Problem description: From the rows below, pull out each line containing the string "height" and copy it unchanged.

Records provided:

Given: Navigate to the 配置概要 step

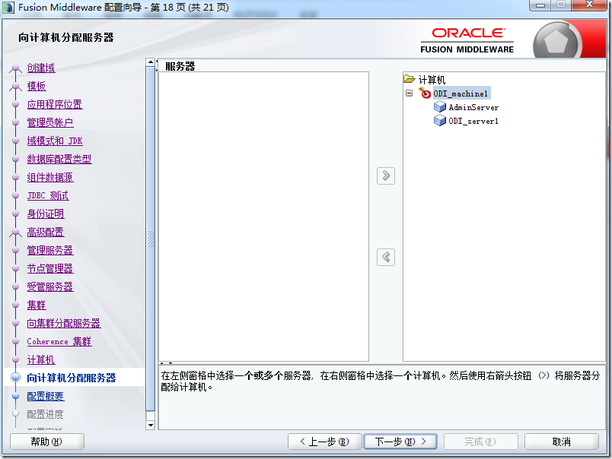Looking at the screenshot, I should point(46,396).
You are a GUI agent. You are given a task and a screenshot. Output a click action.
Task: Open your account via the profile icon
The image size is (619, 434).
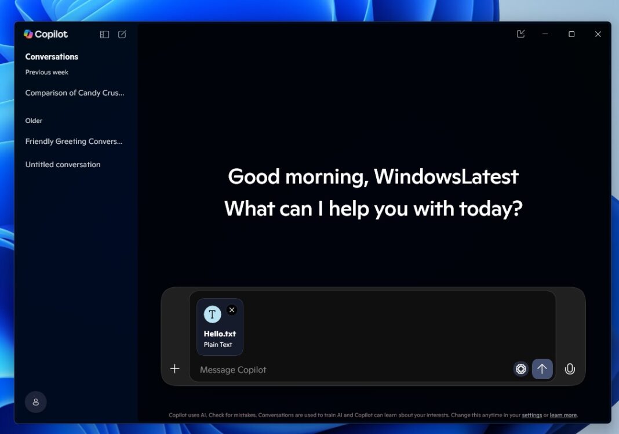tap(35, 402)
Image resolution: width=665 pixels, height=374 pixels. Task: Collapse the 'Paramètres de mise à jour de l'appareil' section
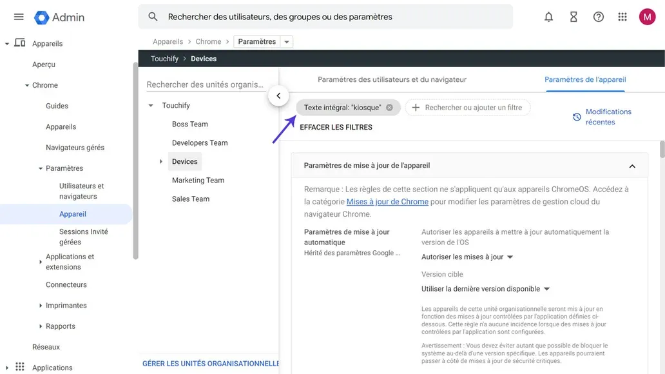click(632, 166)

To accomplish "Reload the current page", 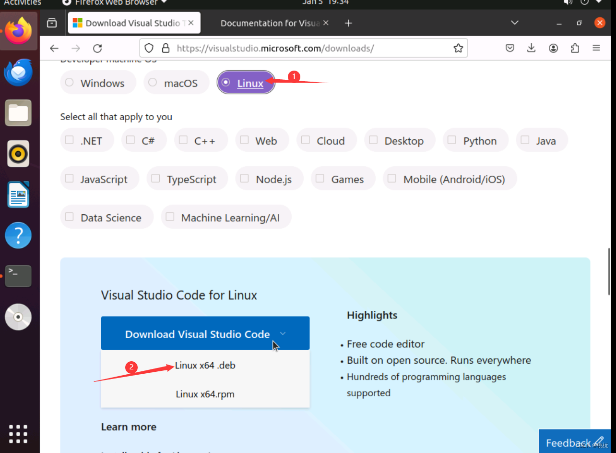I will (x=97, y=48).
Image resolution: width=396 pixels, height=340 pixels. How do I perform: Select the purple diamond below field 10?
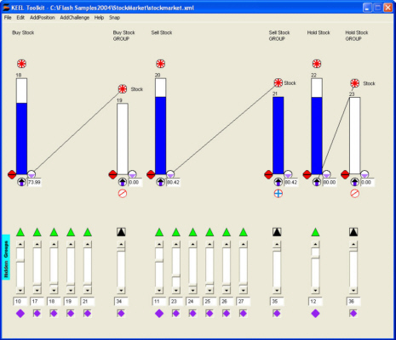(x=20, y=314)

Result for this exercise:
Image resolution: width=665 pixels, height=374 pixels. Task: Collapse the 'Paramètres de mise à jour de l'appareil' section
Image resolution: width=396 pixels, height=340 pixels. How do I perform: Select the purple diamond below field 10?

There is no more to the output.